Specifically the tattoo is based on various photographs and on a drawing by Susan Sheets in honor of the 500th anniversary of the birth of Andrea Amati in 1505. The cello depicted is "The King" by Amati, Cremona, built around 1538. It is the oldest known cello in existence. You can see additional pictures and read about it at http://www.usd.edu/smm/Cellos/Amati/Amaticello.html .
Bradford is our most conservative offspring of the entire crew. He's been campaigning hard to convince all his over-eighteen siblings they need to vote and to be sure to vote Republican, and he plans to drive all the way from Atlanta to Nashville so he can exercise his right. He never makes any major decision without months and months of research and before he has driven all his friends and family batty with his obsessive lists of pros and cons. When he was ten years old, we told him he could have his own dog for his birthday. One year of non-stop discussions and a dozen books later, he finally decided on the breed, the breeder and the puppy. That partnership rivaled that of Lassie and Timmy for many years.
Our Alex P. Keaton has gone and gotten himself a tattoo. To his credit, I have to say he didn't take his disfigurement lightly. He has talked of nothing else for months and has had me and everyone else he could corner spend hours on the computer comparing the relative talents of various tattoo artists around the Atlanta area. He had been on the waiting list of one sought-after artist for quite sometime now, and I'll bet he bombarded the poor guy with photos and emails while he waited so he could make sure the tattoo would turn out exactly as he imagined.

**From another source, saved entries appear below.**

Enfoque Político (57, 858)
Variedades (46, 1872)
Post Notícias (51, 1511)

Brad is happy with the tattoo, and although I'm not too crazy about the idea, I'm glad he's happy. My fear was that it wouldn't turn out to be 100% perfect, and he would obsess about its flaws. In Brad's words, "it's awesome". I just hope he feels the same way when he is pushing fifty like his old mom and pop.

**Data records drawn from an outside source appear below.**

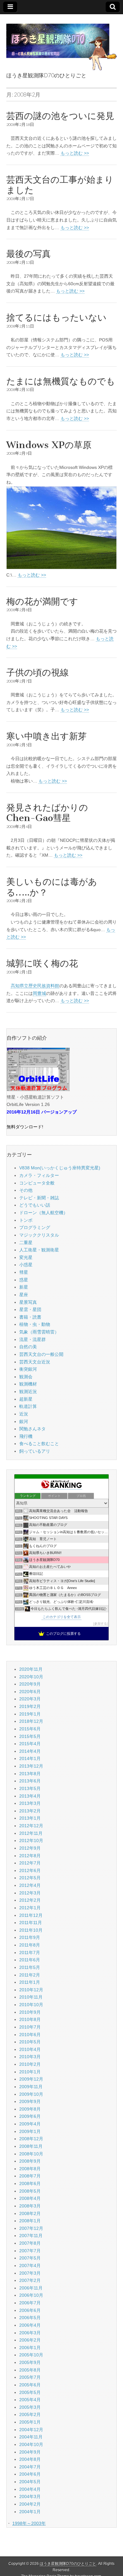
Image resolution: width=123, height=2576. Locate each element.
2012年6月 (30, 1870)
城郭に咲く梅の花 (42, 963)
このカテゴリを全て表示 (62, 1617)
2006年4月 (30, 2325)
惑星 (23, 1279)
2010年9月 (30, 2012)
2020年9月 (30, 1684)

We had a full weekend. On Saturday we spent the day at Cheekwood. They had a special scarecrow exhibit in the botanical gardens and a Faberge egg exhibit in the museum. The kids liked the scarecrows but didn't appreciate the Faberge eggs. That was no surprise. The kids especially liked the water gardens (playing in the ponds and waterfall) and the sculpture garden. Unfortunately I forgot my camera, so I missed some wonderful photo opportunities.
On Sunday after church we went to a fall festival at the Owen Farm right next door to us. In fact they are so close we sat outside on the trampoline on Saturday night and listened to their bluegrass band! This was the Owen's first year for the festival, and they did a good job. The kids played on the Go Jump equipment, rode a hay wagon, rode a train made up of a four wheeler and plastic fifty-gallon barrels, and they spent the majority of the time playing in a giant sandbox filled with corn kernels. It was a beautiful day, but it sure didn't feel like autumn. It was just plain hot!
I'm a work-at-home mom of thirteen children ranging in age from twenty-six years old to five months old. Eight are home grown and five were adopted internationally (Russia, Guatemala, Vietnam and Ethiopia). We live on an 85-acre farm, and we have home schooled since 1986. My husband is a family physician in solo practice. I manage his practice and file the insurance claims.